Sophia University once decided to delay that start of its semester until April 24 but has now decided to further postpone this until May 25. As a result, its academic semester has been pushed back into the summer, with final exams running from August 3 to August 7. Furthermore, the university campuses are closed from April 8 to May 6 and all club and circle activities are prohibited until at least May 24th. 

The take-away 

It seems as though from out of these four major universities in Tokyo, only the University of Tokyo has started its classes at the time of writing (April 10, 2020). The University of Tokyo seems to have more conservative policies when compared to Keio University, Waseda University, or Sophia University. A reason for this may be because the University of Tokyo is a public university whereas the other three universities are privately-owned. Therefore, it could be possible that the University of Tokyo faces more restrictions when imposing new rules surrounding the coronavirus outbreak. 
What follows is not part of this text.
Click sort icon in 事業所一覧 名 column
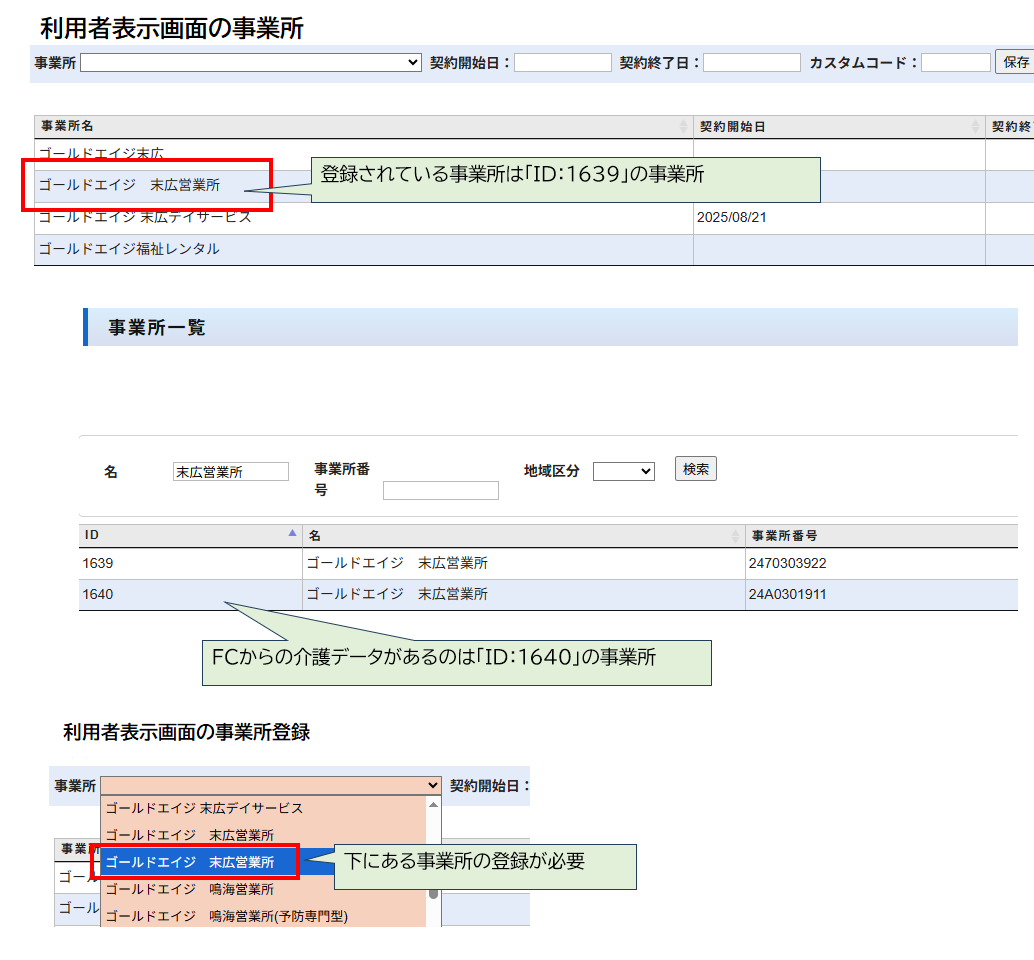 736,536
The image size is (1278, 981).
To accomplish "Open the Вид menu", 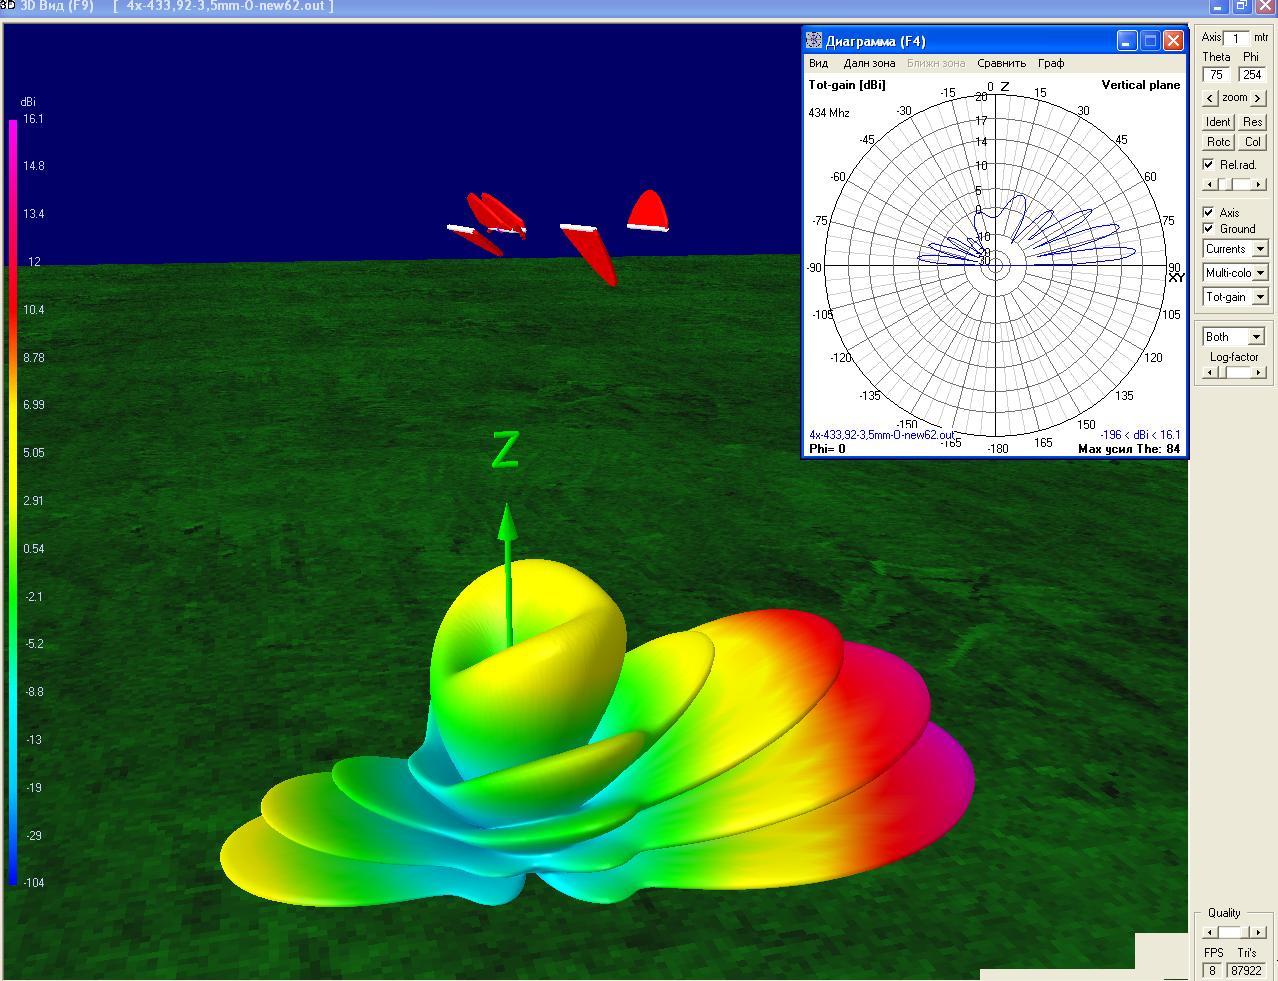I will click(x=818, y=63).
Online classes – Tips and Tricks 

So how have these online classes been functioning at the University of Tokyo? I was able to ask a few of my close friends about their experiences after taking online courses for the past week:

“Most of the classes are held on Zoom and it works pretty smoothly” – Third-year PEAK Student 

“Some professors have posted their lectures on Youtube, while others use Dropbox. Then, they spend 45 minutes on Zoom to offer time for discussion and Q&A” – Second-year PEAK Student

“There are lots of readings posted already on ITCLMS [Information Technology Center – Learning Management System]” – First-year PEAK student

“My Japanese teacher had no idea how to use Zoom and it was hilarious” – First-year PEAK Student 

At the University of Tokyo, it seems as though the professors have a large degree of autonomy over the way their lectures are presented. Some professors choose to pre-record their lectures, whilst others host live seminars over Zoom. Furthermore, there are a number of professors, as indicated by the second-year student, that offer a mixture of prerecorded lectures and live zoom sessions, splitting the total class time of 105 hours per week into one 60 minute lecture and one 45 minute discussion 

Lastly, here are some personal tips from me for students taking online courses in the near future:

  • Turn your video on as much as possible
    • Although the professor may not explicitly tell you to turn your camera on, I think it is a good habit to do so. It will let the professor know that you are physically present in class and helps you concentrate.
  • Eliminate distractions
    • Keep your desk area as clean as possible and put your smartphone away. Keeping a clean organized work area will help you focus even at home.  
  • Raise your hand if you have any questions 
    • In an online class, it is more difficult for professors to gauge the student’s feedback. Therefore, it is important for students to be proactive when voicing any questions or concerns.

Good luck and have fun studying online! And remember, stay safe. Look after your friends and family. When you are out in public, always act as though you may be the one carrying the virus. Cheers!